Most of the commenters seemed particularly concerned with the protesters in Hong Kong and with the perception that Crews was aligning himself with the mainland government, against the people who have occupied Hong Kong's streets for the past seven months fighting for autonomous democracy in their city. While it seems like a stretch to assume that Crews intended the post as an endorsement of Xi Jinping's government, the image was certainly suggestive of pro-China propaganda, with Crews looking buff and tough, with the red and gold flag framing his head. It's reminiscent of Ivan Drago in Rocky IV, posing in front of the flag of the USSR. And just like Ivan, Terry's post could not be more perfectly calculated to inflame American patriotism against him.

Ivan Drago "Rocky IV" 1985

It may be that Crews is not particularly familiar with the issues in Hong Kong—he's a busy man, with a lot on his plate. Or maybe, seeing the way people live in Shanghai, he doesn't think that Hong Kong has a great deal to fear in losing their autonomy. That's debatable, but there are other, more pressing reasons to maintain a strong critical stance when it comes to China. In particular, the "Vocational Training" that is being provided to Uyghur Muslims against their will in the Xinjiang re-education camps. There are reports about various atrocities—everything from rape to organ harvesting—that may be taking place in those camps. Without a free press in China, it's difficult to say for certain what's going on there—which is a problem in and of itself.

But if Crews had instead appeared in front of an American flag—or wrapped in a flag suit like his character in Idiocracy—would people have taken that as an endorsement of Donald Trump? Does the fact that he hosts America's Got Talent mean he must deny that America also has police violence? Does it mean he should ignore the sexual assault that takes place in our concentration camps at the southern border? Maybe flags in general just make for cool backdrops. Or maybe a person can express appreciation for a nation and its people without endorsing everything the government does there.

President Camacho "Idiocracy" (2006)

Meanwhile, Flint Michigan, where Terry Crews grew up, still has poison flowing from many of its taps. The NFL, where Terry Crews used to play, has—at the behest of President Trump—banned kneeling on the sidelines during the national anthem to protest police violence. Los Angeles, where Terry Crews lives, is suffering from a housing crisis, with 1% of the population living on the streets or in shelters. And the United States is still officially home to the largest population of imprisoned people on earth.

It's easy to attack China's crimes, because China is far away and their political problems seemingly have little in common with our own—and there is absolutely a lot to be critical of. Their problems allow even a divided country like ours a moment of unity—with everyone from Elizabeth Warren (who penned an article titled "It Is Time for the United States to Stand Up to China in Hong Kong") to the Trump family jumping on board.

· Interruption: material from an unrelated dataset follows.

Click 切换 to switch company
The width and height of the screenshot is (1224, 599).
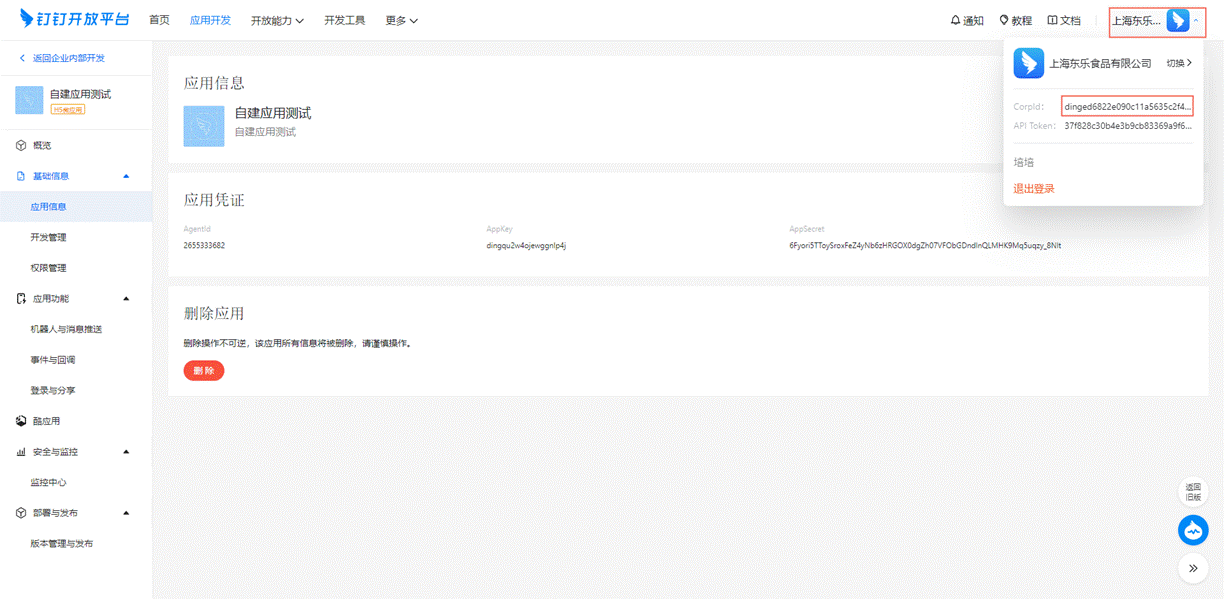click(x=1179, y=63)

It may yet turn out that Terry Crews was unaware of some of these problems, or he didn't want to take the risk of expressing his own criticisms while his family is still within the country's borders.

Colin Kaepernick John G Mabanglo

That would be understandable. It could even turn out that "POWER TO THE PEOPLES," was meant as a subtle, pro-democracy message of solidarity—we can't really know right now. But if it's not, would it be that shocking to learn that, as a black man in the United States, Terry Crews knows better than to judge a nation simply by its worst crimes or its greatest achievements. Crews has achieved tremendous success for himself and his family, but he has also seen how badly his home country tends to treat people who look like him. Maybe he can celebrate the best of what he's seen in China—e.g. the hundreds of millions there who have been lifted out of poverty—without endorsing the worst of that government's evils.

Maybe Terry Crews is more capable of nuance than the people who break everything into heroes and villains—who praise Hong Kong protesters for throwing bricks and attack American protesters for throwing milkshakes or distracting us from football.